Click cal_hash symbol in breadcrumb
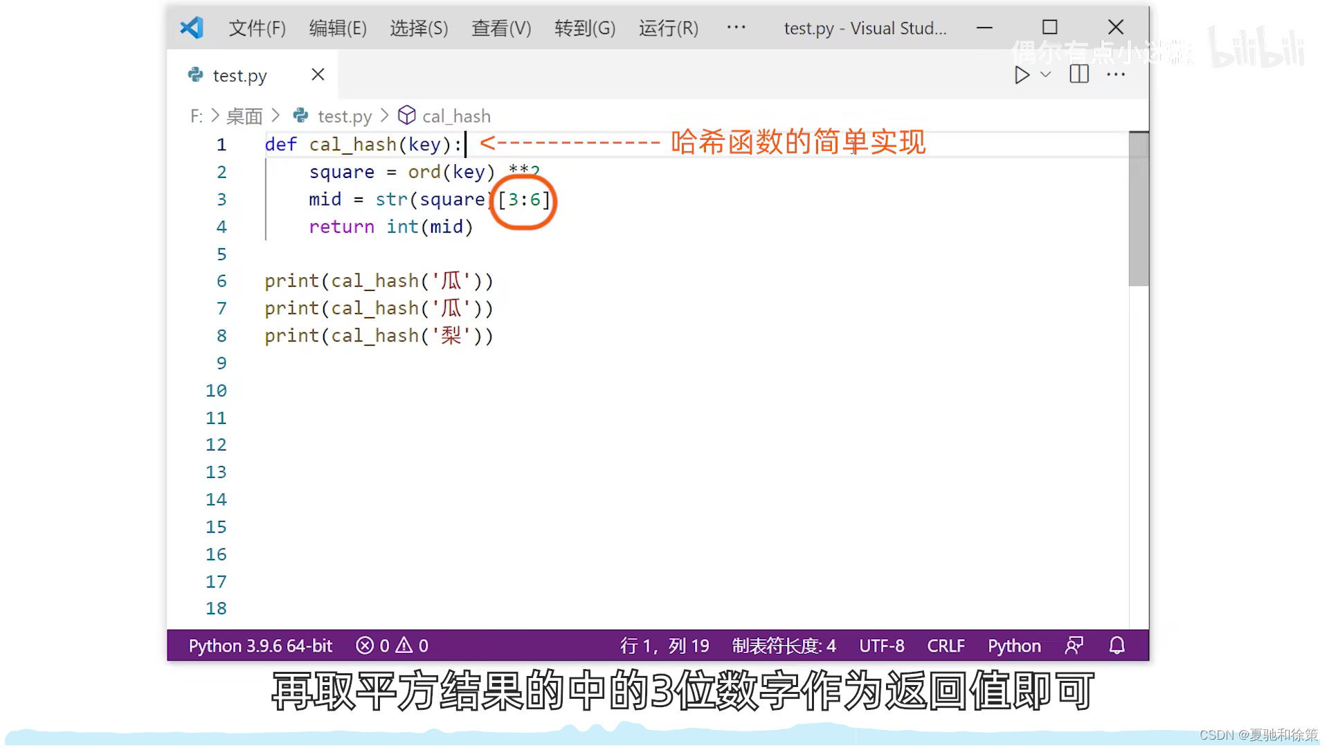 [x=455, y=116]
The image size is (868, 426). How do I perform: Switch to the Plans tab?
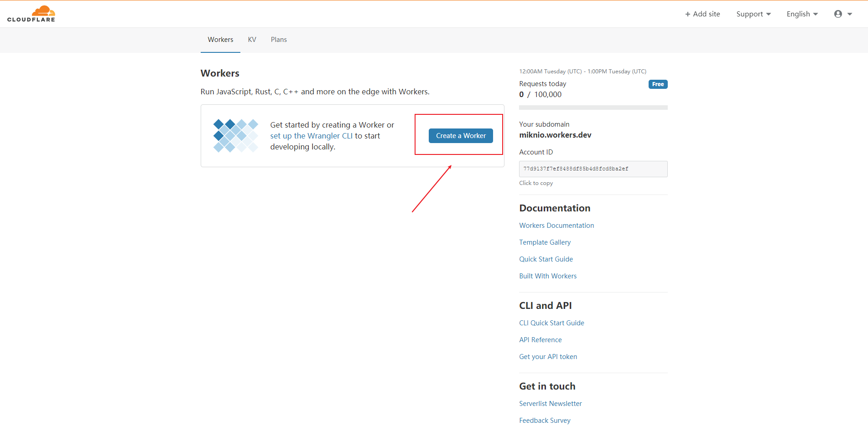click(279, 40)
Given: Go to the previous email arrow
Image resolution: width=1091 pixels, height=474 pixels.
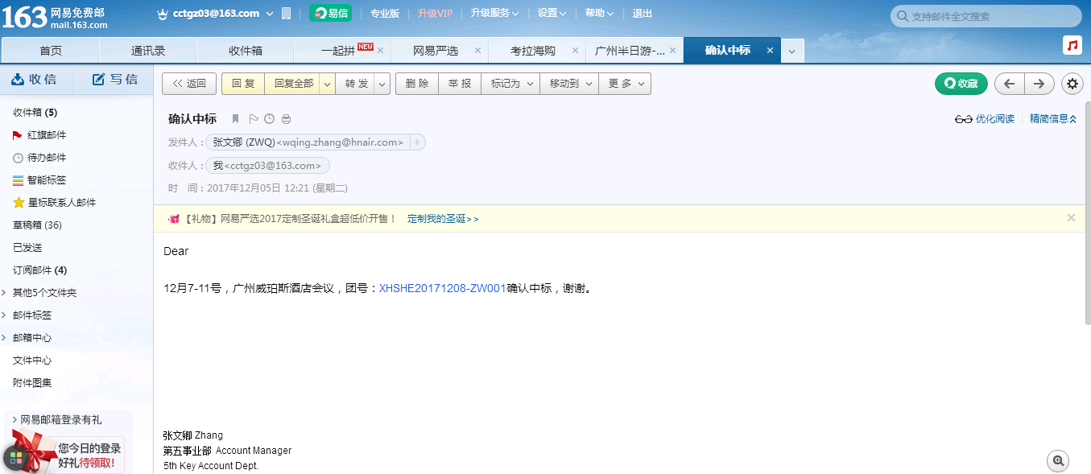Looking at the screenshot, I should [1009, 84].
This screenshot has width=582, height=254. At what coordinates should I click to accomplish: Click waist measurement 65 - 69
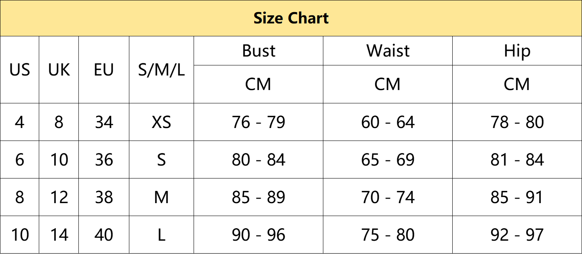coord(388,160)
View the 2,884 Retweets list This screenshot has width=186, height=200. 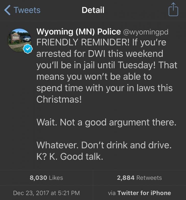tap(139, 178)
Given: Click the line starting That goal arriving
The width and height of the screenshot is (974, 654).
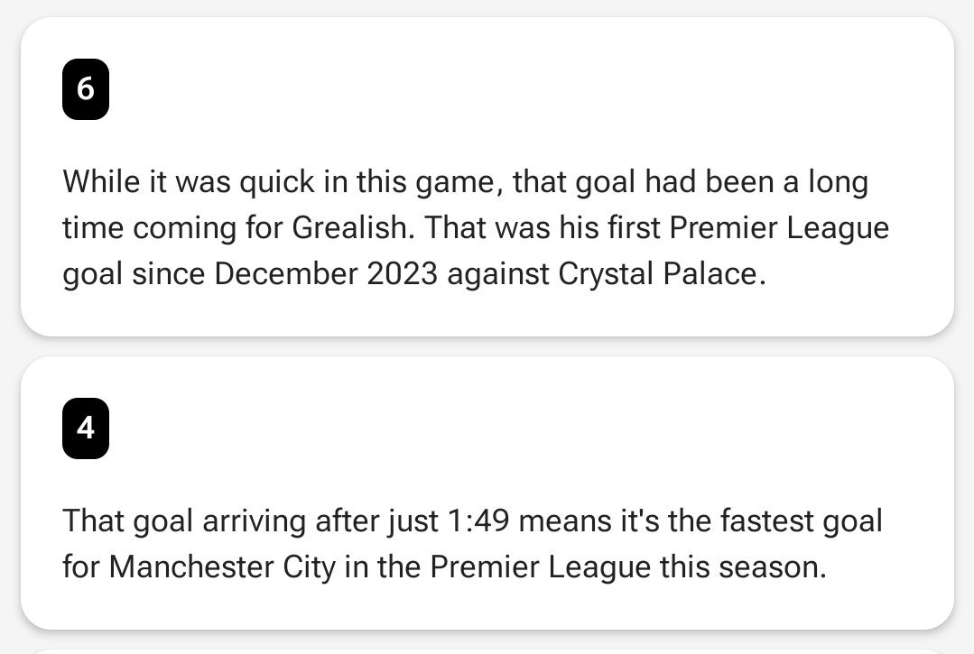Looking at the screenshot, I should click(472, 520).
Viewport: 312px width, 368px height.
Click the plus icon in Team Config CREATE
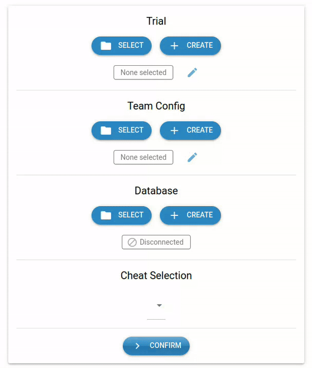pyautogui.click(x=174, y=131)
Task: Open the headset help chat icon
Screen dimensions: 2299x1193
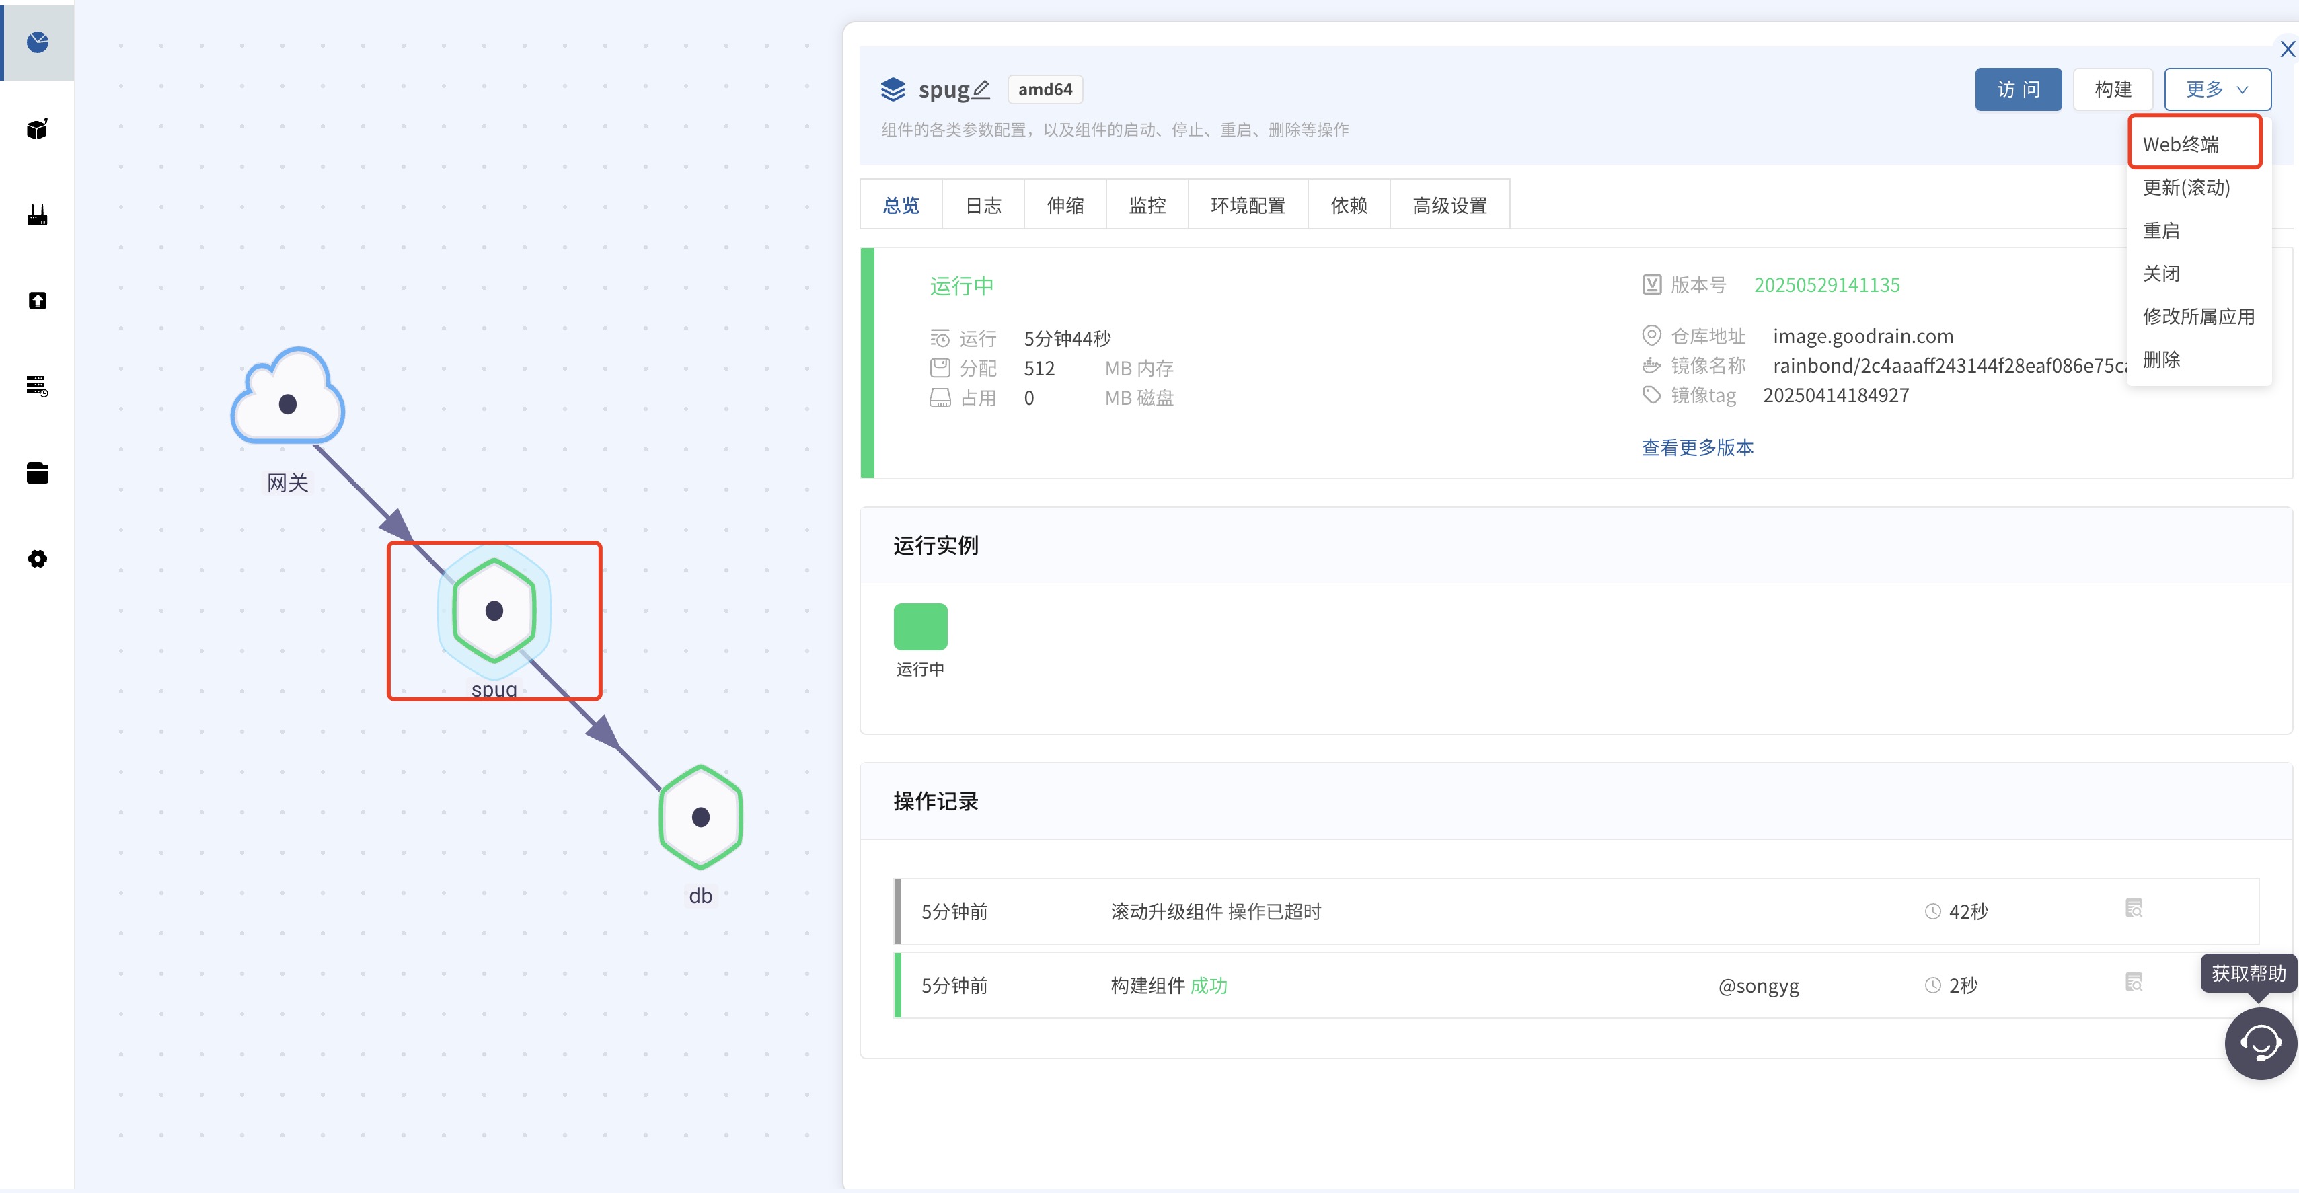Action: click(x=2260, y=1042)
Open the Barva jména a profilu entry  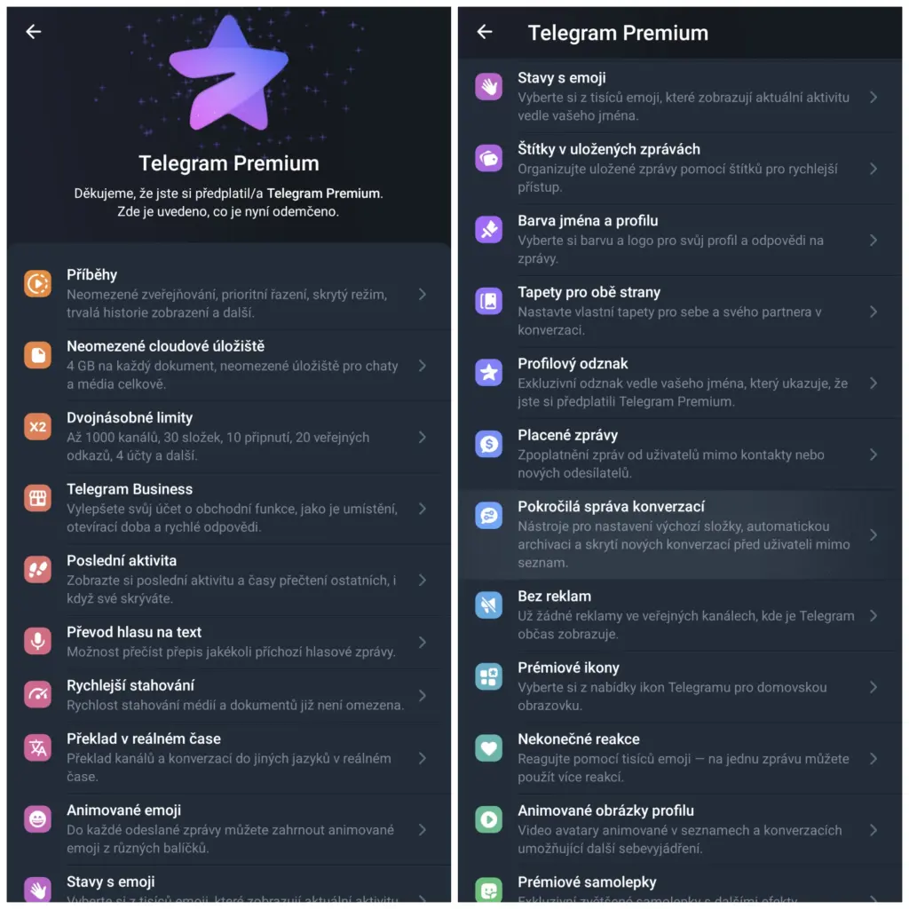click(x=680, y=240)
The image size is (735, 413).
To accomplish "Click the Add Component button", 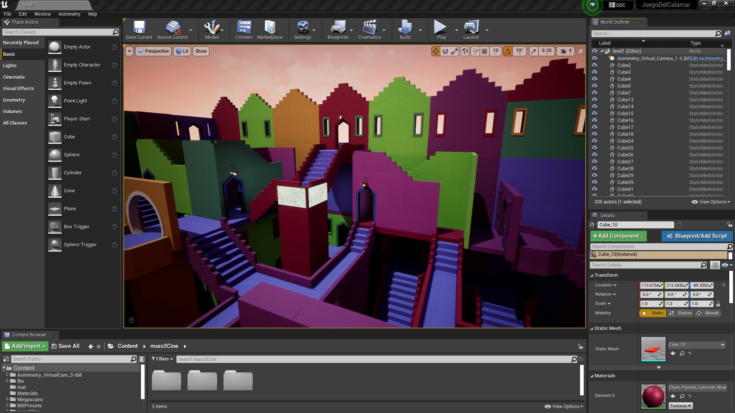I will pyautogui.click(x=618, y=236).
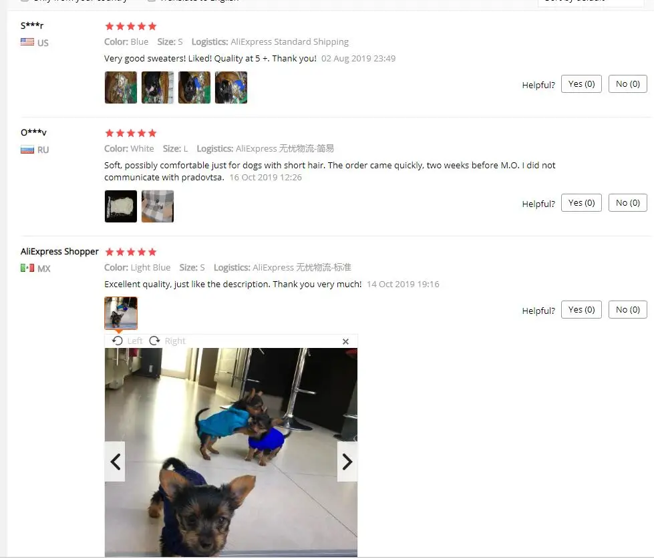Rotate the photo right with clockwise icon
The width and height of the screenshot is (654, 559).
coord(155,341)
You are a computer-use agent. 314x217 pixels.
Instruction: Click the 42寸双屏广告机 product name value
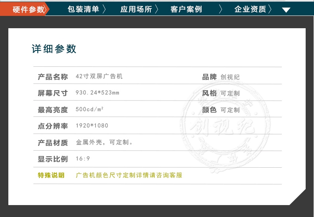(99, 76)
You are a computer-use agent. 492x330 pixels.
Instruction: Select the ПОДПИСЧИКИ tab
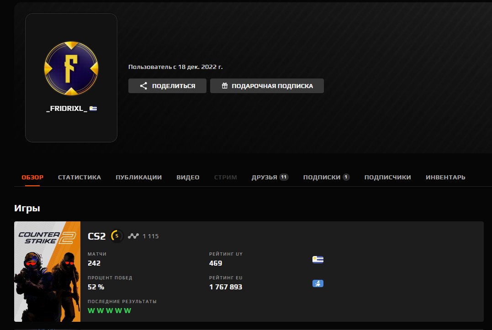[x=388, y=177]
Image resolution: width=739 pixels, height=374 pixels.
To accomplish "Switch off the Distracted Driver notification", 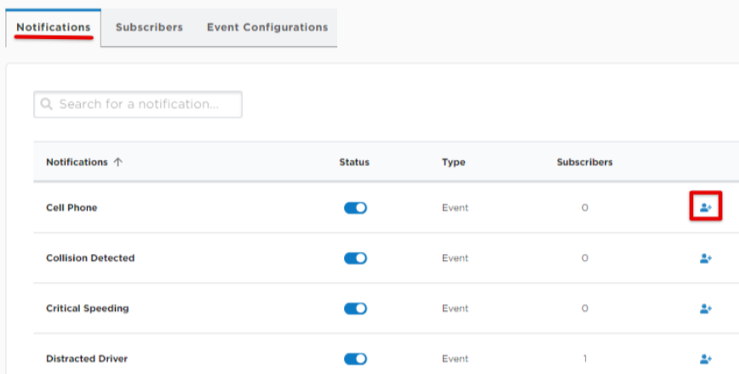I will (x=355, y=359).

● ● ●

▸ Stated task
Lay out the entries from the line containing "Given: Click the" through the line containing "pyautogui.click(x=174, y=131)" as a Markdown table with the columns No. and Entry Line, one numbered row per non-blank line. Leave the pictures out.

▸ Exercise answer
| No. | Entry Line |
|---|---|
| 1 | Given: Click the line starting That goal arriving |
| 2 | The width and height of the screenshot is (974, 654). |
| 3 | Looking at the screenshot, I should click(472, 520). |
| 4 | Viewport: 312px width, 368px height. |
| 5 | Click the plus icon in Team Config CREATE |
| 6 | pyautogui.click(x=174, y=131) |